Sequestrata la solidarietà di Corriere e La7

Sequestrata la solidarietà di Corriere e La7
14 Marzo Mar 2018 14 marzo 2018

Sigilli al centro polivalente di Norcia. Assurda la motivazione: non è temporaneo

Roma - Ci risiamo. La magistratura umbra impone un altro colpo alla ricostruzione di Norcia. Stavolta la mannaia della magistratura si è abbattuta sul centro polivalente 4.0 di Norcia. Si tratta di una struttura progettata dall'archistar Stefano Boeri e realizzata grazie alla raccolta fondi organizzata da Corriere della Sera e TgLa7. La Procura di Spoleto ha ordinato il sequestro dell'edificio in cemento e vetro che era già in funzione e aveva ospitato diverse iniziative nella cittadina umbra devastata dalla sequenza di terremoti che hanno tormentato il Centro Italia dall'agosto 2016 fino all'inizio del 2017.
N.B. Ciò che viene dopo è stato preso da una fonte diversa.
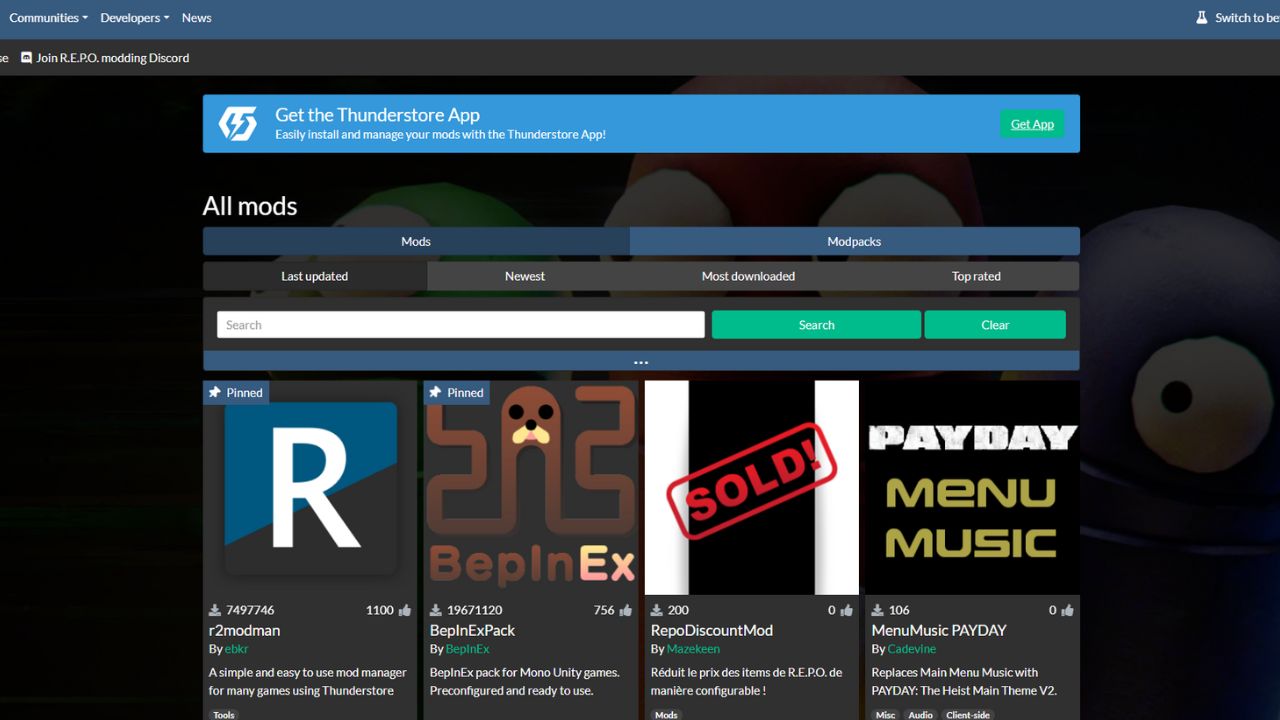Open the Developers dropdown menu
The height and width of the screenshot is (720, 1280).
[x=134, y=17]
Sono passati appena due mesi da quando a finire sotto sequestro è stata un'altra struttura a servizio della comunità di Norcia, la cosiddetta Casa Ancarano. E anche stavolta non mancheranno le polemiche. Anche perché le due inchieste si muovono lungo un unico filo rosso: gli inquirenti contestano la non temporaneità dell'edificio. Questione di cavilli ma non neutrali: perché se le strutture fossero permanenti avrebbero dovuto seguire iter autorizzativi più lunghi. Forse così si sarebbe evitato l'interessamento della Procura, ma Norcia, che dopo le ultime scosse si è ritrovata ridotta a cumuli di macerie e senza luoghi di aggregazione, avrebbe dovuto aspettare molto più a lungo per servizi necessari a evitare la fuga dei cittadini dal paese. Il busillis risiede anche nei materiali usati per la costruzione. Per i magistrati, la presenza di parti in cemento fa a pugni con la natura temporanea. Alla luce di questa premessa, si capisce meglio la frase con cui Paola De Micheli, la commissaria di governo per l'emergenza terremoto, ha espresso «a nome del Governo la fiducia nei confronti di coloro che lavorano alla ricostruzione in emergenza all'indomani del sisma che ha colpito l'Italia Centrale». «È utile -specifica la sottosegretaria De Micheli - ricordarne anzitutto la natura temporanea e non precaria della struttura». Ed ecco l'inghippo, quasi un gioco di parole tra «precario», come sarebbe ad esempio una struttura in legno, e «temporaneo». Un intreccio che, nel mosaico bizantino delle norme italiane, fornisce sponde all'azione di una procura che a quanto pare vuole assumere un ruolo da protagonista.

A farne le spese innanzitutto la comunità di Norcia. Ma anche le persone che si sono ritrovate con un avviso di garanzia. Il secondo per il sindaco di Norcia Nicola Alemanno, dopo il precedente sequestro, e il primo per l'architetto di fama internazionale Stefano Boeri.